Most rated banks and insurance companies around the globe will experience only moderate changes in their creditworthiness and performance in 2018, S&P Global Ratings said in a report published today.

S&P Global Ratings expects continuing global economic growth, stable financial conditions in most regions, and the still cautious stance of the major central banks to remain supporting factors.

"However, we also see increasing downside risks to financial stability, perhaps belying the sanguine signals that markets are currently sending," said one of the authors of the report, S&P Global Ratings credit analyst Alexandre Birry.

Considerable monetary stimulus over a protracted period appears to have driven a sharp rise in asset prices and numbed market volatility, even in the face of geopolitical uncertainty and a potential reduction in the size of central banks' balance sheets, Mr. Birry said.

All of which prompts the question whether monetary tightening by central banks--even if gradual--or other political events--such as Brexit or trade protection--could provoke unexpected market volatility and test the preparedness of banks and insurance companies. If this were to occur, it would threaten our base-case expectations and put pressure on ratings.

"On the upside, if the global economy grows at or beyond the 3.7% pace S&P Global's economists currently expect, the odds of considerable instability would certainly diminish," Mr.
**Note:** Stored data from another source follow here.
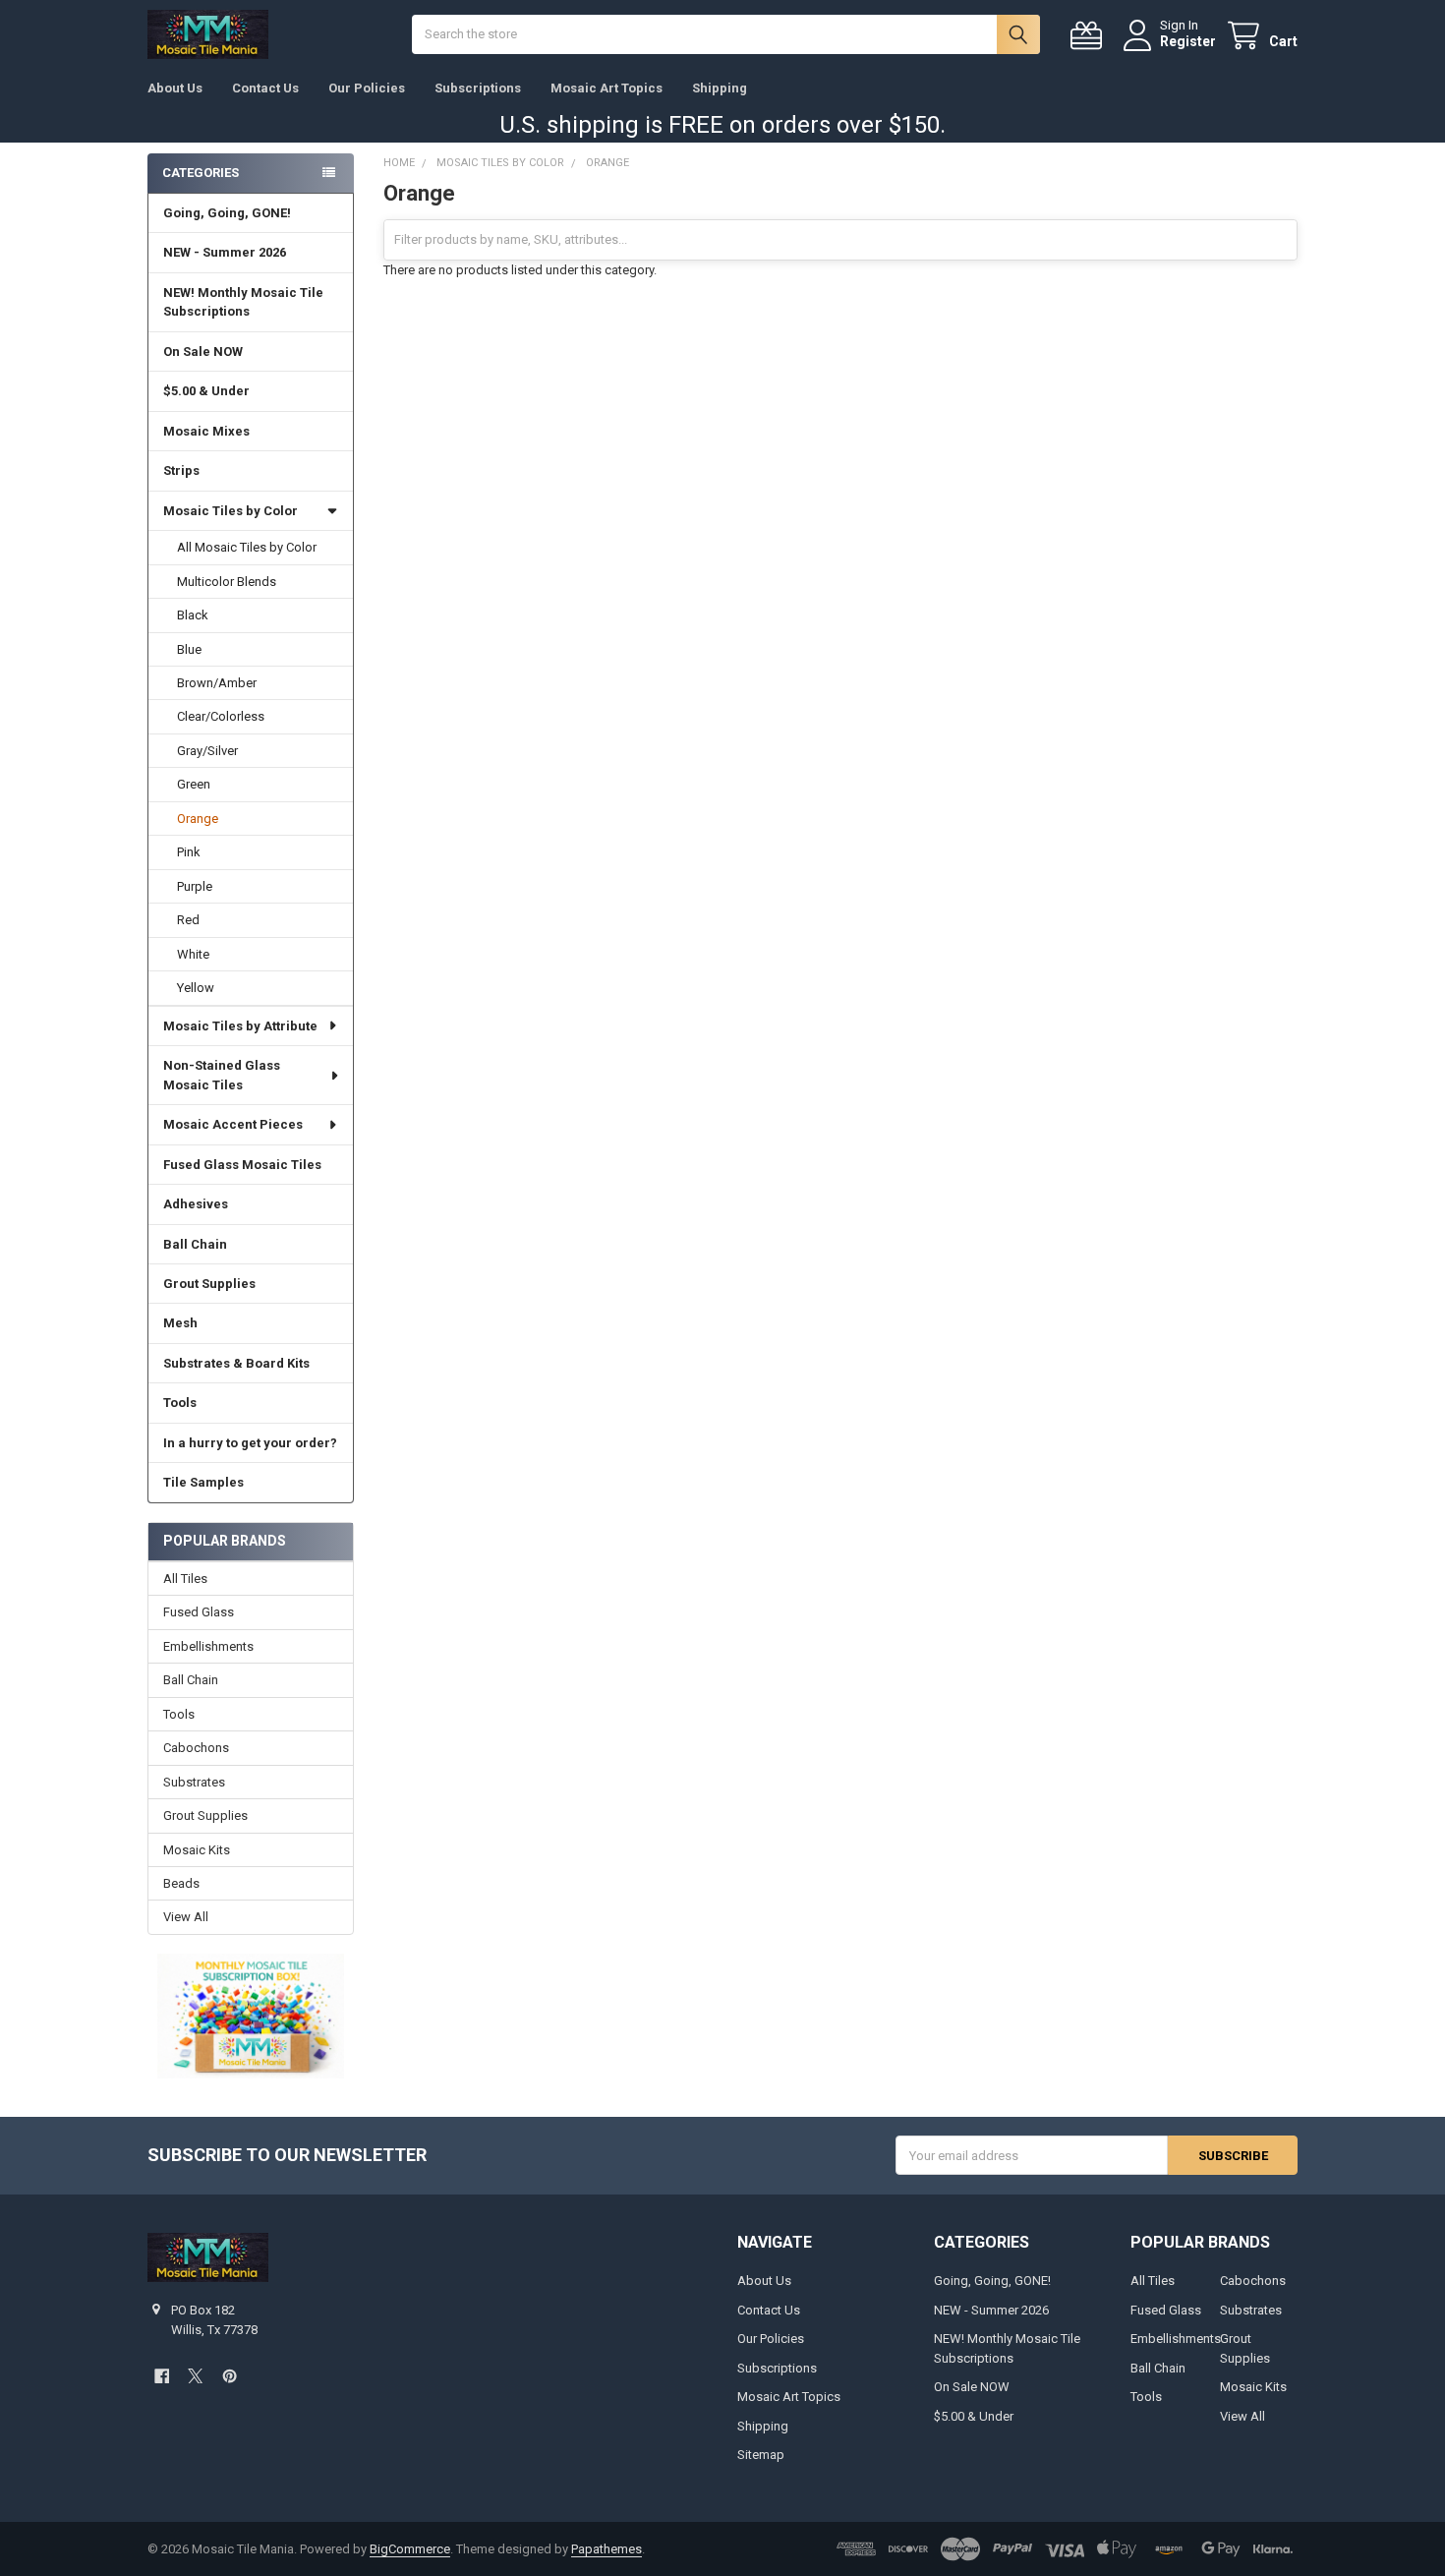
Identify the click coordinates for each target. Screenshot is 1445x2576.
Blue (189, 649)
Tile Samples (203, 1482)
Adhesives (195, 1204)
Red (188, 919)
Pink (189, 852)
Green (193, 784)
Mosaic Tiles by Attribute (240, 1026)
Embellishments (208, 1646)
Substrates (194, 1782)
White (193, 954)
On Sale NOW (203, 351)
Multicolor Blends (226, 581)
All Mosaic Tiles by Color (247, 547)
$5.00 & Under (206, 390)
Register (1188, 41)
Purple (194, 886)
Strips (181, 470)
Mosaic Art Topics (606, 88)
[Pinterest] (229, 2376)
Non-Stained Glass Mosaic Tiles (221, 1075)
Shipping (719, 88)
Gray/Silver (207, 750)
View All (185, 1916)
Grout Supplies (209, 1283)
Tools (180, 1402)
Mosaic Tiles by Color (230, 510)
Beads (181, 1883)
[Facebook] (161, 2376)
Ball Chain (195, 1244)
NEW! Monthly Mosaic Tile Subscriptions (243, 302)
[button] (250, 2016)
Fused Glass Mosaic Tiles (242, 1164)
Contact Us (265, 88)
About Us (174, 88)
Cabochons (196, 1747)
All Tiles (185, 1578)
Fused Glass (198, 1612)
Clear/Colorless (220, 716)
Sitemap (760, 2454)
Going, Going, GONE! (227, 212)
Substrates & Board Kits (236, 1363)
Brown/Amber (217, 682)
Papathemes (606, 2549)
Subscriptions (477, 88)
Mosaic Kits (196, 1850)
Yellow (195, 987)
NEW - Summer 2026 (224, 252)
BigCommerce (410, 2549)
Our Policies (366, 88)
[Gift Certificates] (1090, 36)
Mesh (180, 1323)
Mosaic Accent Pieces (233, 1124)
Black (192, 615)
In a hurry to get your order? (250, 1442)
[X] (195, 2376)
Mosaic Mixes (206, 431)
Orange (197, 818)
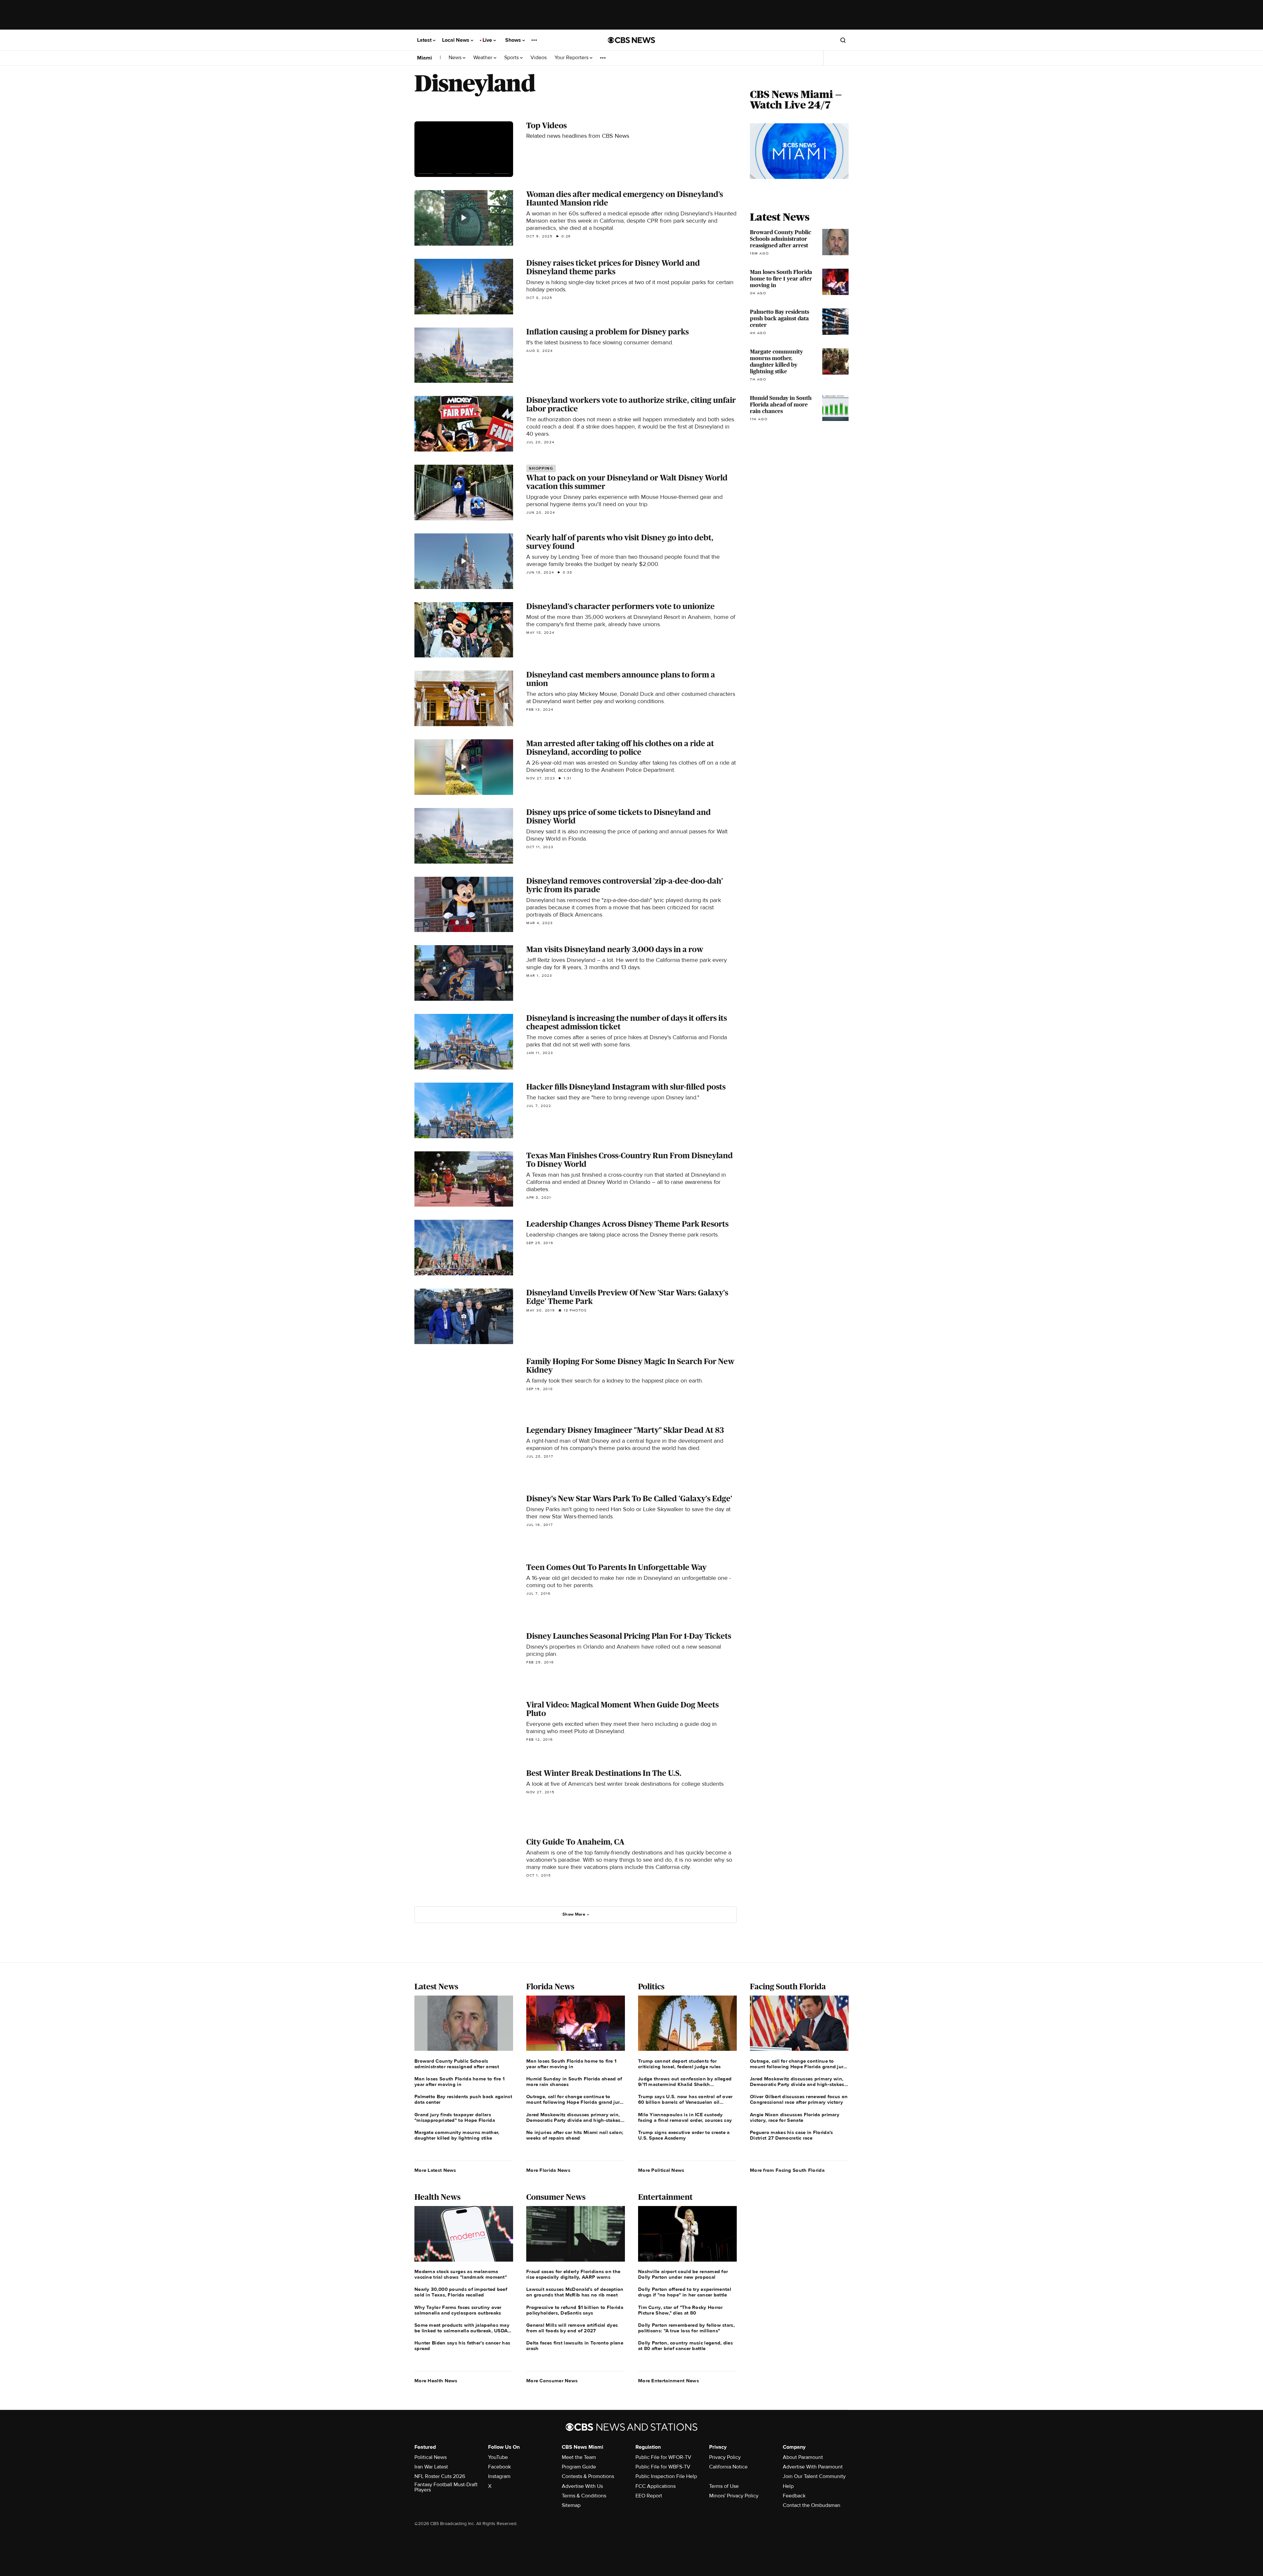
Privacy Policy (725, 2457)
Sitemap (571, 2505)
Birry added.

Beyond the global macroeconomic story, we believe that common drivers of a regulatory, political, and monetary nature will lead to divergence in the credit outlook regionally, and between the various financial services sectors.

Key Takeaways

  • We expect continuing global economic growth, stable financial conditions in most regions, and the still cautious stance of the major central banks will remain supporting factors for financial services in 2018.
  • However, we think downside risks to financial stability and our forecast have increased, belying the sanguine market conditions.
  • Common drivers of a regulatory, political, and monetary nature are likely to lead to divergence in regional credit outlooks, and between the various financial services sectors.
  • For banks, regulatory regimes are moving into implementation and execution, while insurers are facing significant changes to the prudential regulatory frameworks in many regions.
  • In a number of regions, we believe that political risk will continue to drive risk to the downside for financial services ratings, affecting developed and emerging economies alike.
  • Awareness around the potential impact of environmental, social, and governance (ESG) risks and opportunities will continue to grow.